The comparison of the results presented in Table 16 demonstrates that the obtained sensitivities are accurate and allow for a good approximation of dynamic characteristics for systems in which both eigenvalues and eigenvalue sensitivities are repeated. At the same time, it is worth noting that in the case of eigenvalues, first-order sensitivity provides an incorrect result, suggesting that after changing the design parameter, eigenvalues will remain repeated. Only second-order sensitivity allows for a correct assessment. On the other hand, the sensitivity of eigenvectors provides a very good approximation of the new eigenvectors.

5.5 Discussion on condition numbers

To improve the conditioning of the coefficient matrices, a special factor κ has been introduced. It is calculated as the ratio of the largest element of the matrix \(\mathbf{D}\left(\lambda \right)\) to the largest element of \(\frac{\partial \mathbf{D}\left(\lambda \right)}{\partial s}\) (see Eq. 17). Table 17 provides the condition numbers of the coefficient matrices for all examples.

Table 17 Comparison of condition numbers of coefficient matrices in Eq. 17

Comparing the results provided in Table 17, it is evident that the introduction of the additional factor κ significantly improves the condition number in most cases. For Example 4, the difference is small, but even without the κ factor, the condition number of the coefficient matrix is not high.

6 Conclusions

The paper introduces a method for calculating the sensitivities of repeated eigenvalues and their associated eigenvectors for systems with viscoelastic elements. The mechanical behavior of these elements is described using rheological models, both classical and utilizing fractional derivatives. The sensitivities of eigenvalues are determined by solving an additional eigenvalue problem, while the sensitivities of eigenvectors are computed by dividing derivatives into particular and homogeneous solutions. The paper derives formulas for both first- and second-order sensitivities, marking the first time such calculations have been presented for discussed systems. It is also demonstrated that the proposed method can be applied to a special case where the sensitivities of eigenvalues are also repeated.

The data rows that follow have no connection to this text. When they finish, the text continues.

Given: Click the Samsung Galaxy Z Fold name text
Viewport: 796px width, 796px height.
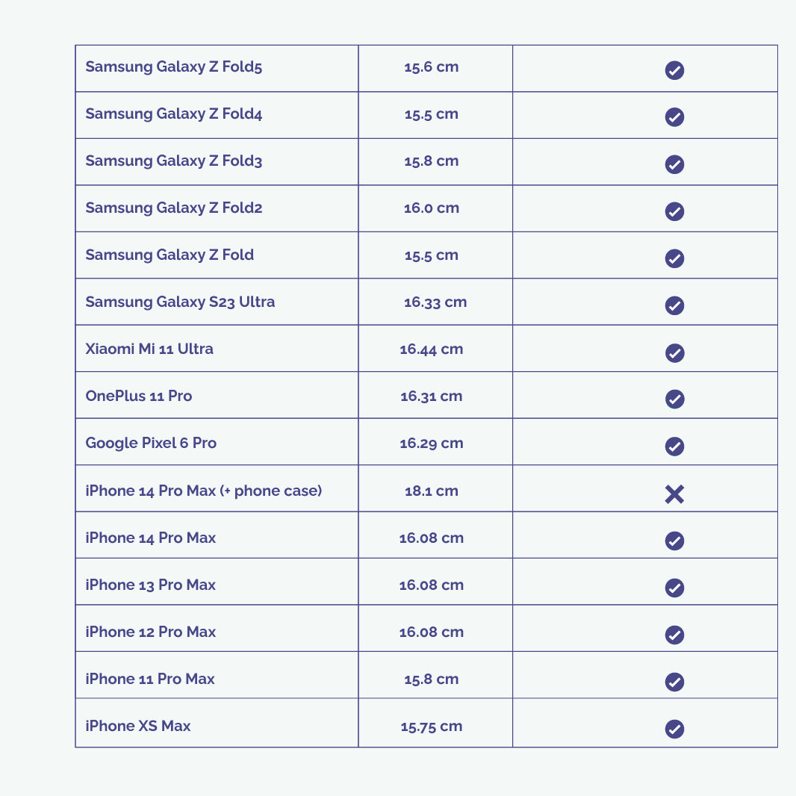Looking at the screenshot, I should click(170, 255).
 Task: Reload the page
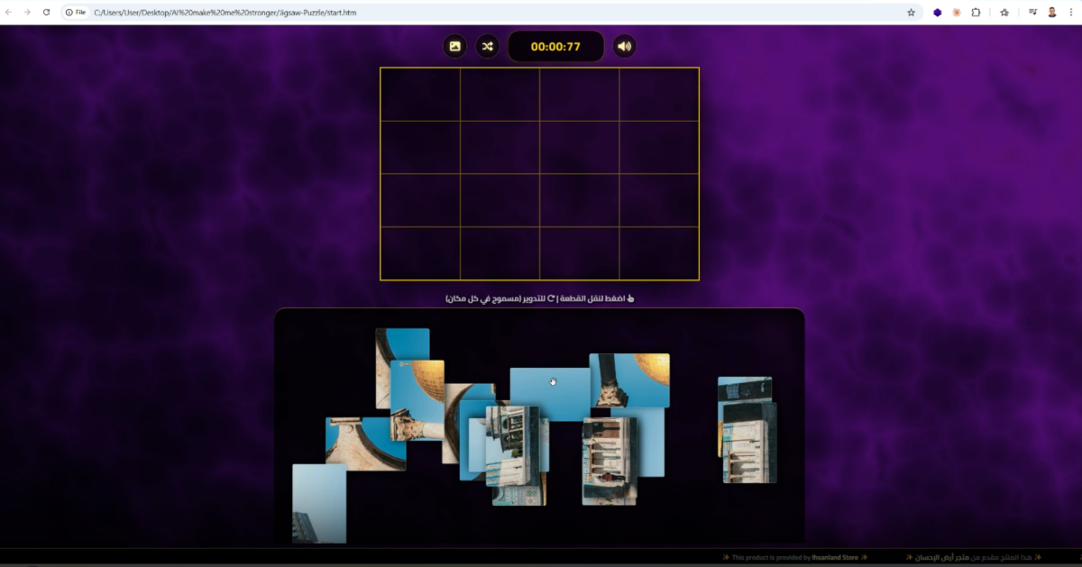click(x=46, y=13)
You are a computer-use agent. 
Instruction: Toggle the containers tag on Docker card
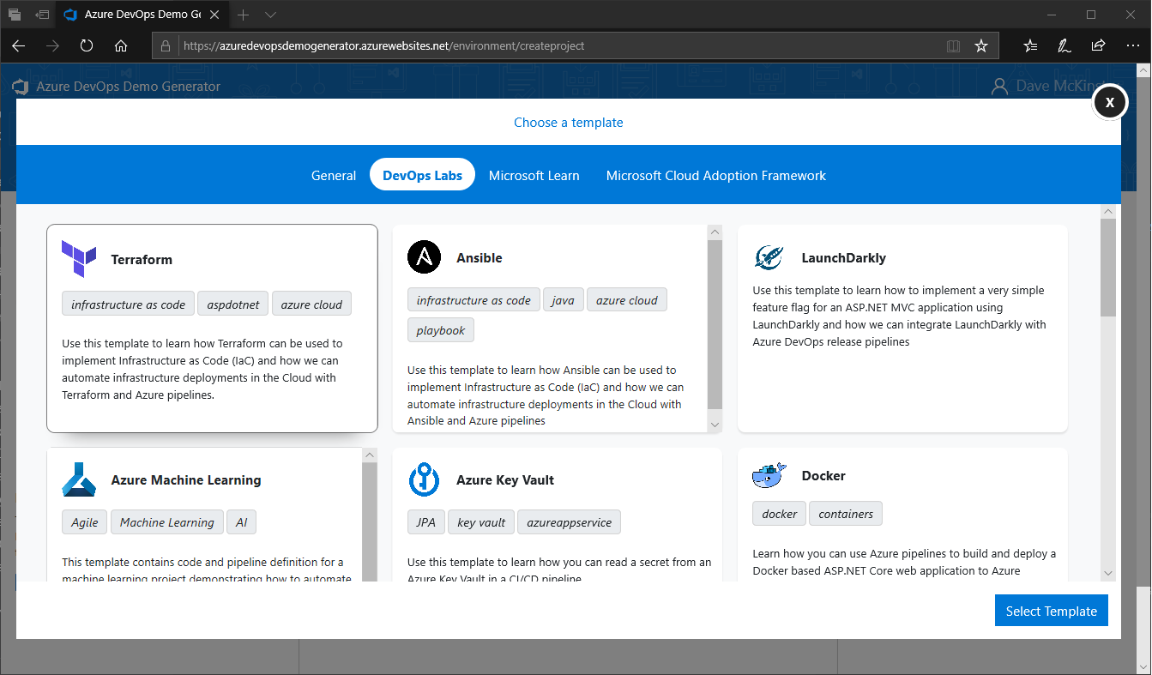point(846,513)
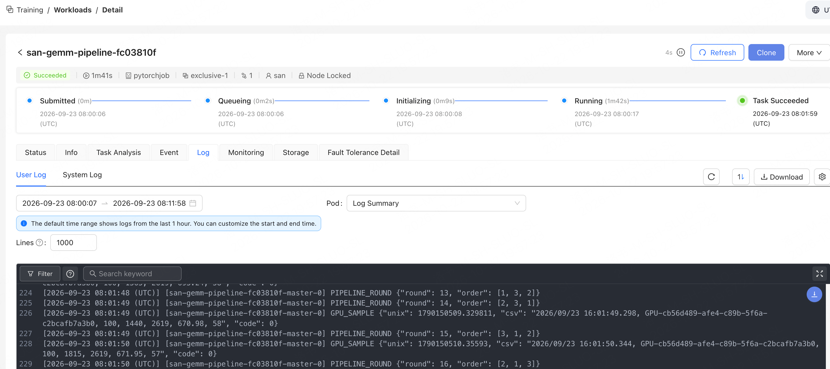This screenshot has height=369, width=830.
Task: Focus the Search keyword field
Action: (132, 274)
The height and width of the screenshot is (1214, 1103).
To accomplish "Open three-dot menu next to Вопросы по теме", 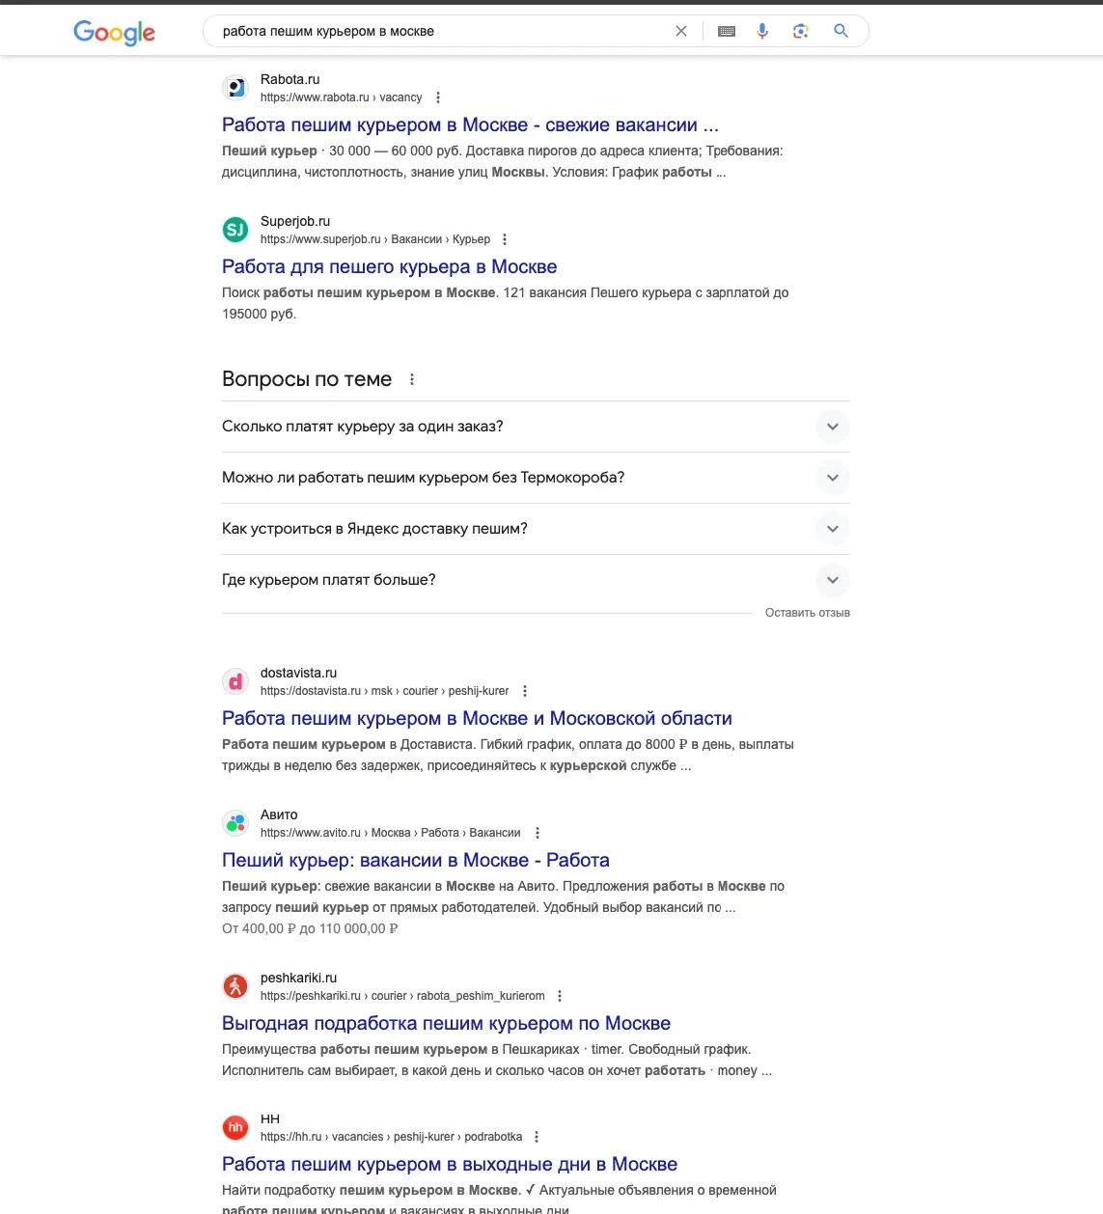I will (412, 379).
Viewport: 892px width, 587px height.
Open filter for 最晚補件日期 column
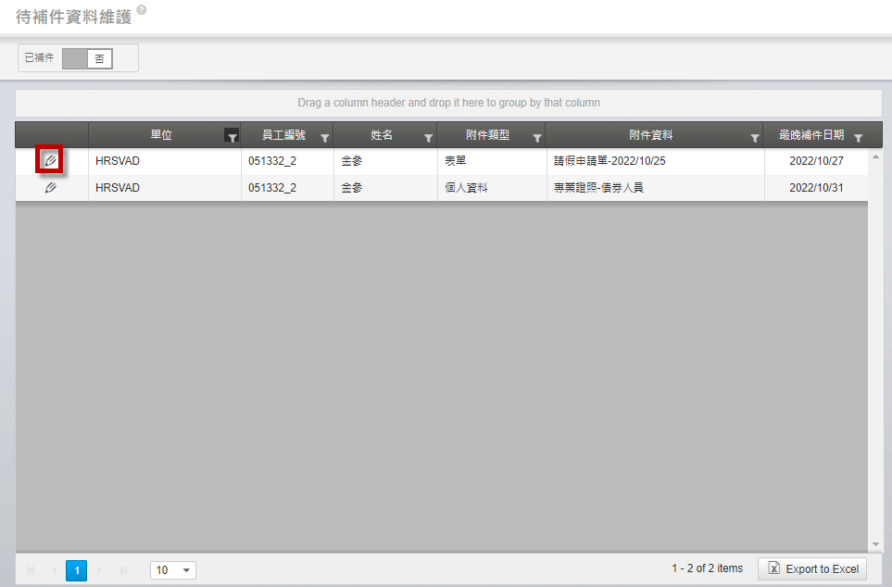858,137
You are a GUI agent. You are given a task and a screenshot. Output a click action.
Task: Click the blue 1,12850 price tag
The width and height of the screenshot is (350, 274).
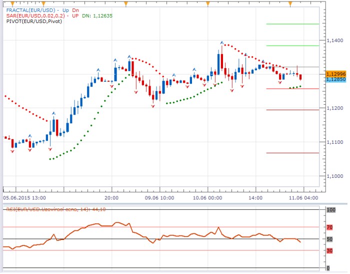tap(334, 79)
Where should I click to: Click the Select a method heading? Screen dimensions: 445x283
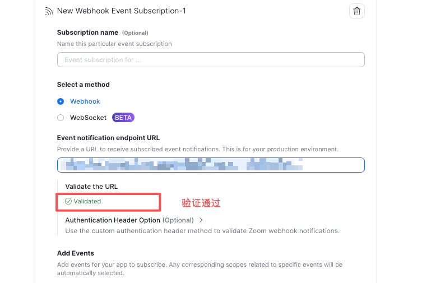[83, 85]
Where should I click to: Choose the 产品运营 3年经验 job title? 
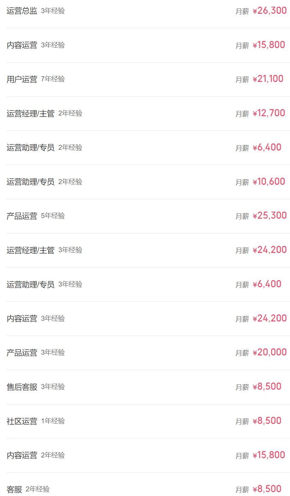tap(22, 353)
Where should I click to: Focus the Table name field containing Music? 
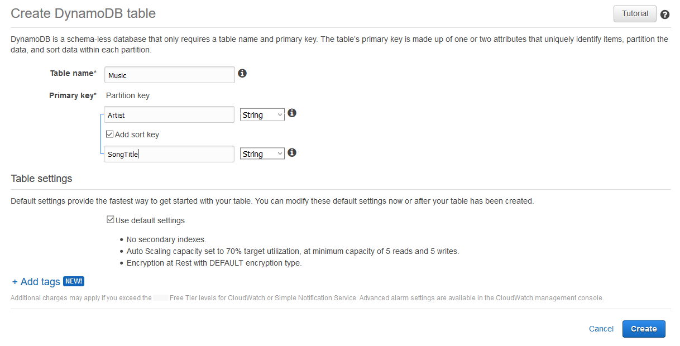pyautogui.click(x=169, y=75)
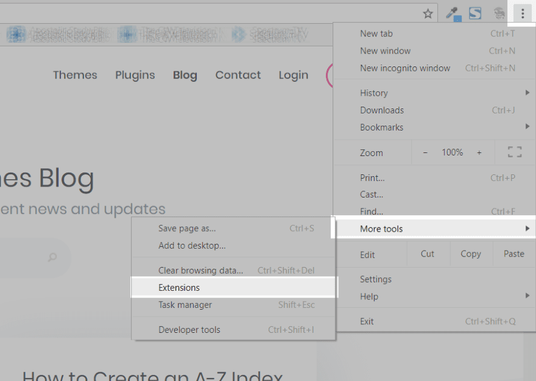The width and height of the screenshot is (536, 381).
Task: Decrease zoom with the minus button
Action: (425, 152)
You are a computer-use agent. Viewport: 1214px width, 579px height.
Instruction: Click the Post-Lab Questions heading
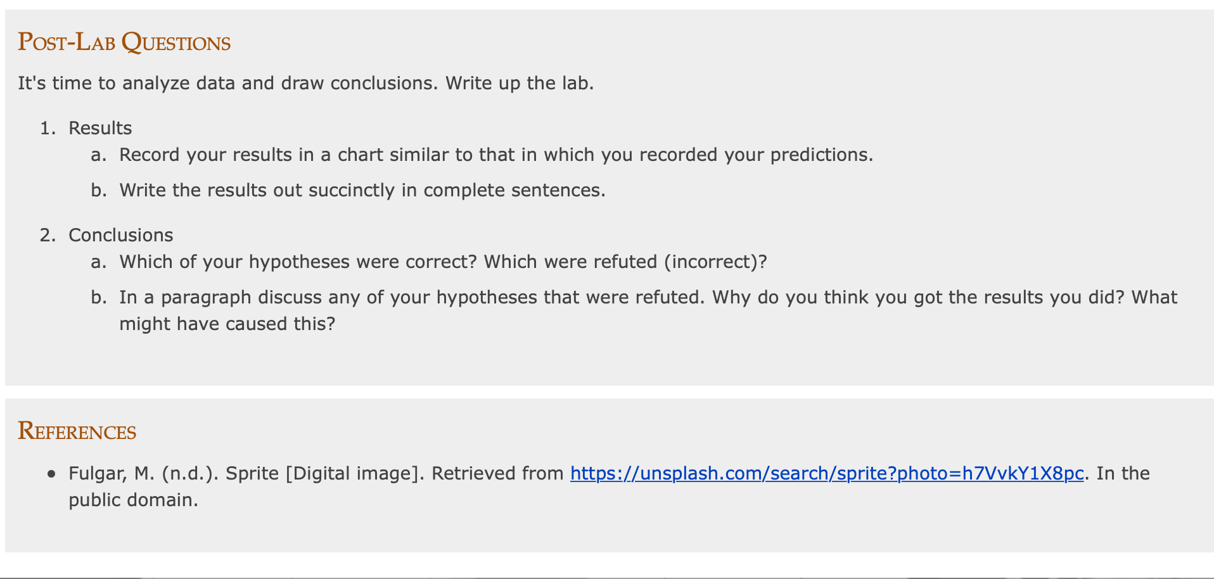pyautogui.click(x=124, y=42)
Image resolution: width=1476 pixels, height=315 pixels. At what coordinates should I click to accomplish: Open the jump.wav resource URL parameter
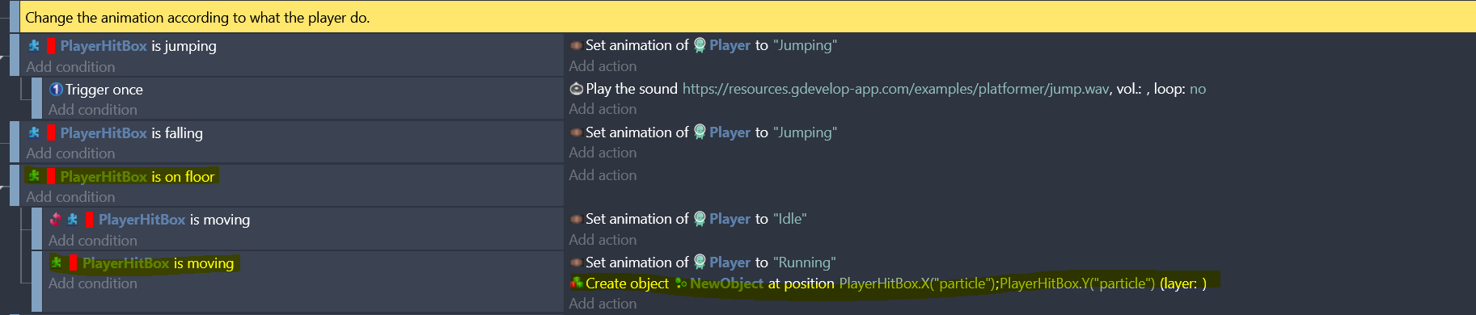[x=895, y=89]
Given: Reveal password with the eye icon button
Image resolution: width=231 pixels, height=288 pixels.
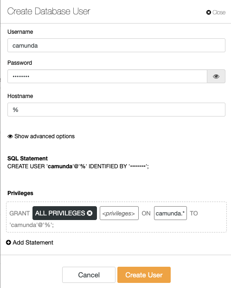Looking at the screenshot, I should click(216, 76).
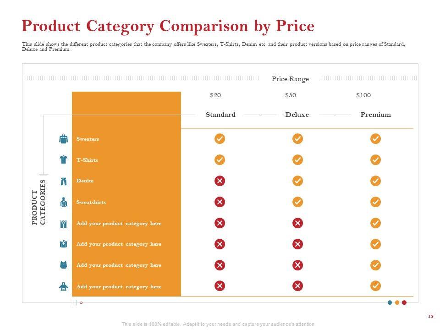The width and height of the screenshot is (440, 330).
Task: Click the Sweatshirts Deluxe checkmark
Action: tap(297, 202)
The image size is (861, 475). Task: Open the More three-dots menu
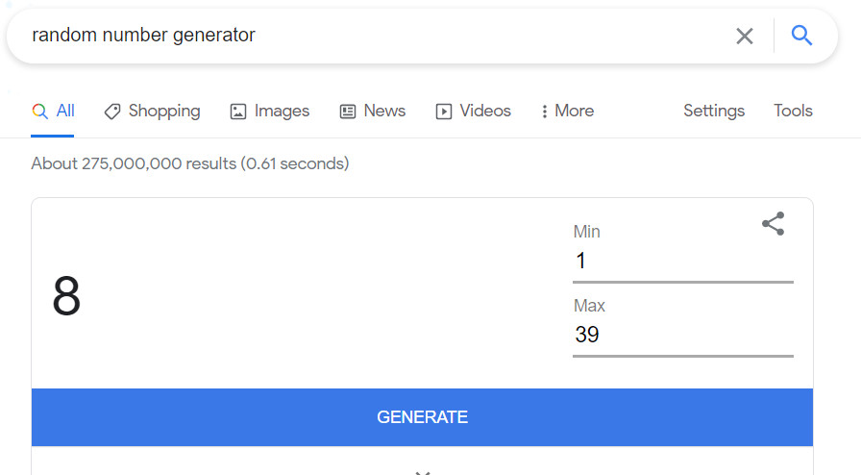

An additional factor in the coefficient matrix is introduced to improve its condition number. The provided examples demonstrate the substantial improvement in the condition number achieved by this factor.

It is proven that the derived formulas can be applied to specific examples involving systems with viscoelastic elements. Furthermore, it has also been demonstrated in the presented examples that the application of second-order sensitivity analysis is necessary in some cases to accurately predict the behavior of the analyzed structure.